[MINC-development] MINC musings.

Steve ROBBINS minc-development@bic.mni.mcgill.ca
Wed, 13 Aug 2003 09:07:27 -0400


On Wed, Aug 13, 2003 at 01:46:52PM +1000, Andrew Janke wrote:
> 
> Whilst in the process of fixing the mincstats bug (patch to follow shortly) I
> noted that my CVS repo if MINC was waaay out of date and updated.
> 
> I note the build process has been revamped again (Master Robbins no doubt :),

It was Bert who did the major work in automakification; I helped out
where I could.  For one example, I've added a few more test cases
to ensure fixed bugs don't reoccur.


> for a while now building minc has required automake/autoconf et al and
> subsequently perl.

No.  Building MINC requires none of the above.

You, as a developer using CVS, need to have automake, autoconf, and libtool.
The end-user of the tarball requires none of these.

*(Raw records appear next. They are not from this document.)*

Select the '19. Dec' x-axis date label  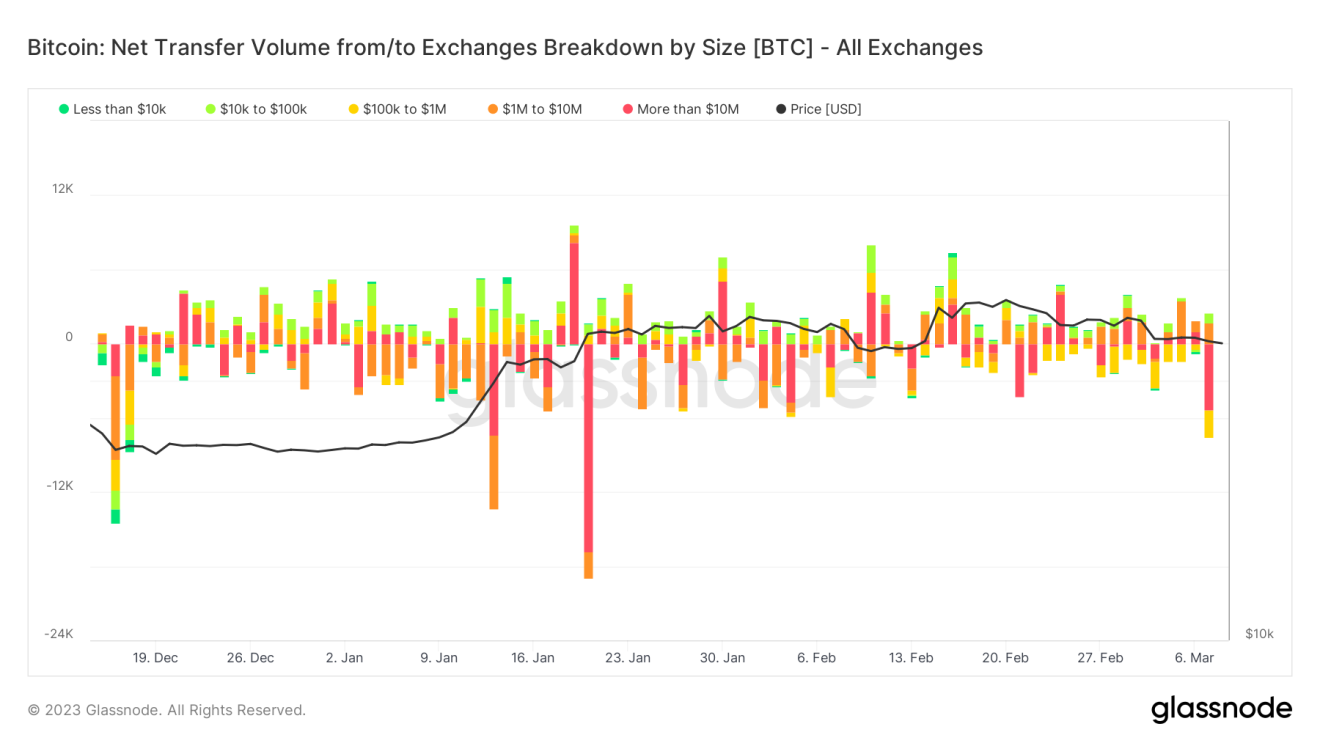tap(155, 657)
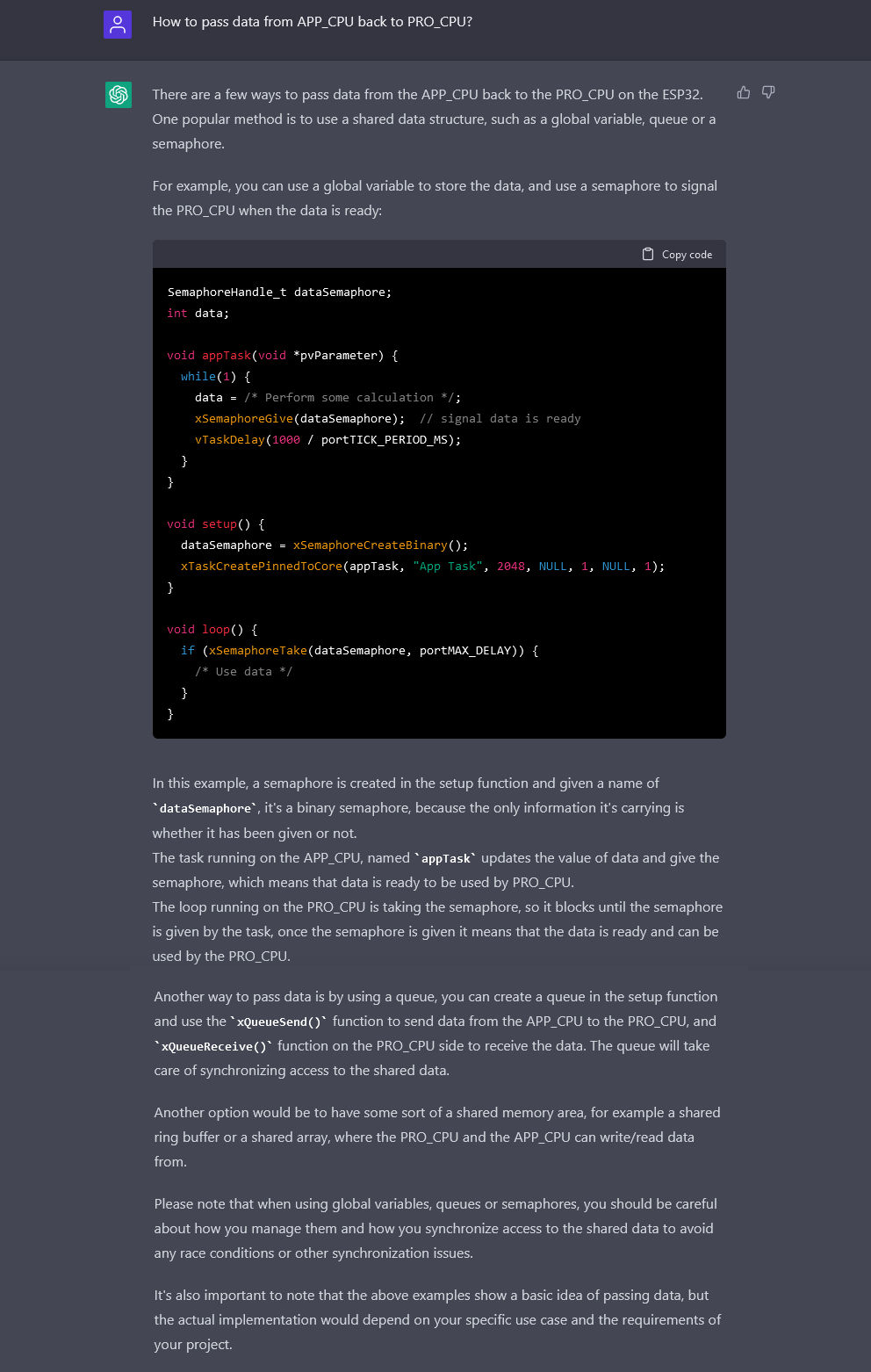Click the clipboard icon in code header
This screenshot has width=871, height=1372.
coord(648,254)
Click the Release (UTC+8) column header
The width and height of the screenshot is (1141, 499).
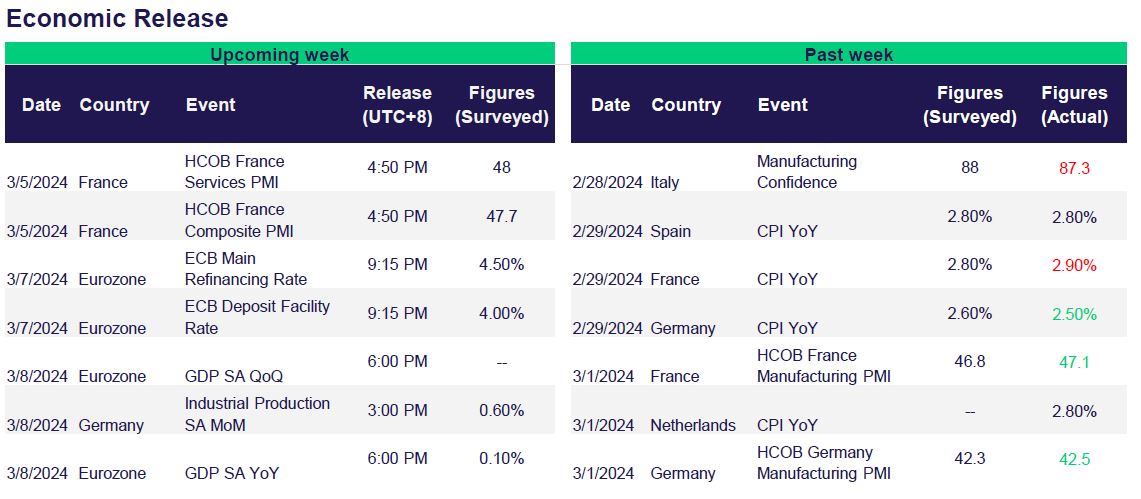click(397, 104)
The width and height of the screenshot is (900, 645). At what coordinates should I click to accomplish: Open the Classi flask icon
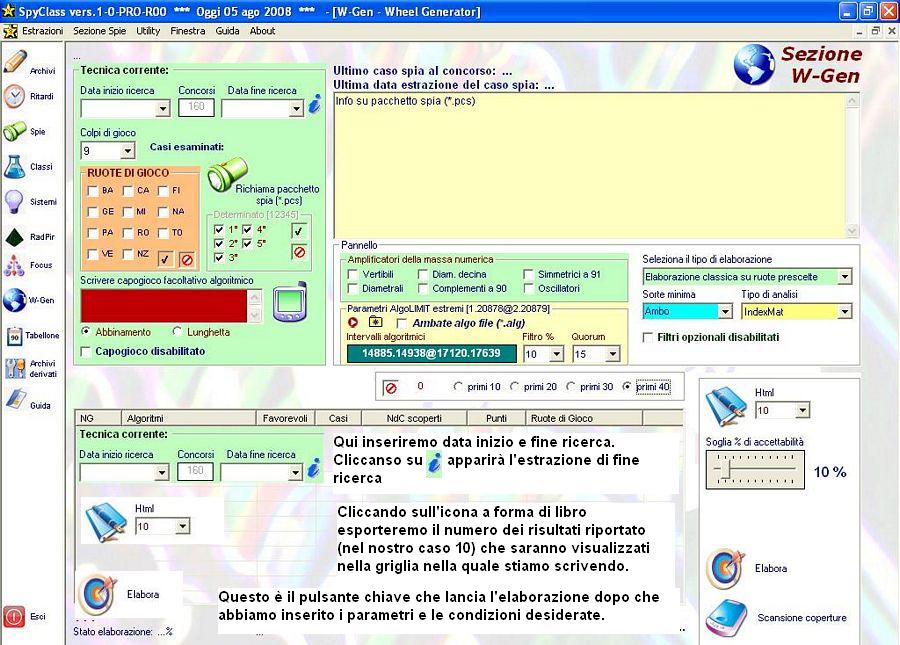point(15,167)
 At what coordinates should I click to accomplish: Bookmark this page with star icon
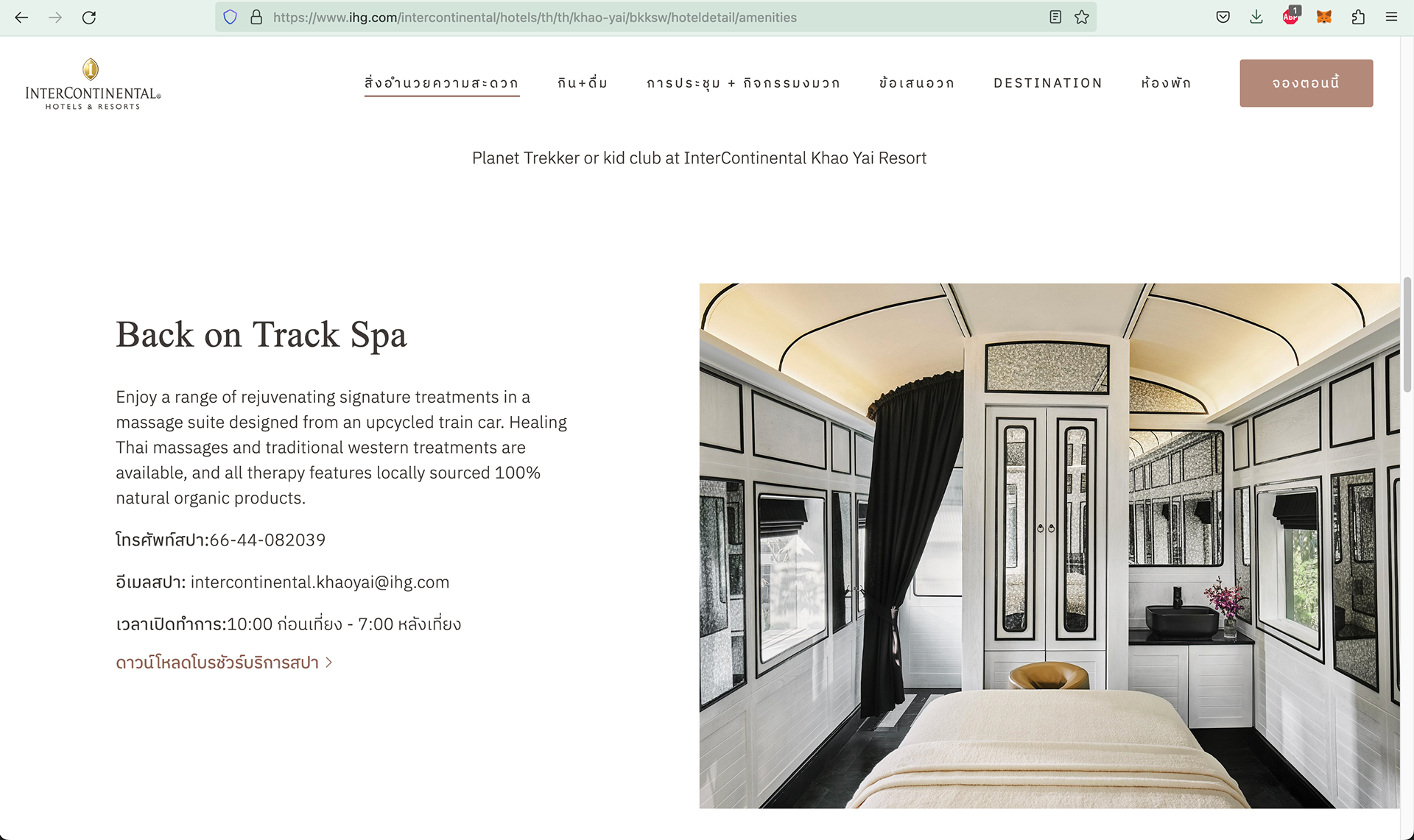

> what are the conditions that are going to be needed to be met to 'allow' a new
> addittion to the base MINC stable?  Previously this sort of fell upon peter,
> him being the MINC grand-poo-bar and all that.
> 
> A vote?  anarchy?

I expect that, if someone made a specific proposal, we could come
to consensus on this list.  We've been more or less doing that for
the minor bug fixes over the last while.


Before we get to your soapbox speech, let me insert two of my
own:

1. ChangeLog!  It's a great help for future MINC coders if you
include a ChangeLog entry with every change.  Standard practice on
other lists is to prepend your diff by the (NON DIFF) ChangeLog
entry.  The idea is that the change log should give the reader
the context in which to understand the diff.  (Otherwise, noone
is likely to read and comment on it).

2. Test cases.  Automake has some machinery to automatically run
a test suite ("make check").  When a bug has been identified, it
is good practice to first write a test that exposes the bug.  Wrap
it in a shell script that returns an error code (nonzero).  Then
fix the bug and run "make check" to ensure it is gone.  The beauty
of the test suite is that -- since the developers always run
make check before committing, right?? --- if the bug is ever 
accidentally reintroduced, it will be caught immediately.

 
 
>   * Can we remove mincexample{1,2} from the base install/build or
>      shove them in a separate ./dev/ directory? Considering the
>      executables appear to be now built in ./

The examples aren't installed.  Are you objecting to having them
merely built in the toplevel directory?


>   * I'm the first to admit I don't indent (code) as others do. I'm
>      also the first to admit that the indenting in both minccalc and
>      mincstats is pretty ugly. So is it possible that we can define
>      a default indenting style for all MINC code before it is submitted?
>     I have attached my own .indent.pro file that I attempt to use for
>      most of my other CVS code /s/s/minc_dev but sadly I didn't use
>      indent on the mincstats, minccalc as I just mailed the initial
>      hacks to peter and he included them.

I'm only going to say two things about this can of worms.

1. indentations must be 4 spaces per level (or 8 spaces per level).
   It's just too hard to tell the difference between 2/4/6 or 3/6/9
   when there are 20 or more lines of text in between

2. If you're going to reindent things, YOU MUST make it a separate
   cvs commit.  Do not include other changes along with indentation changes:
   it is way too hard to read the diffs to figure out what is going on.
   YOU MUST put a clear statement in the ChangeLog and in the cvs commit
   message to the effect that this is only a change in indentation.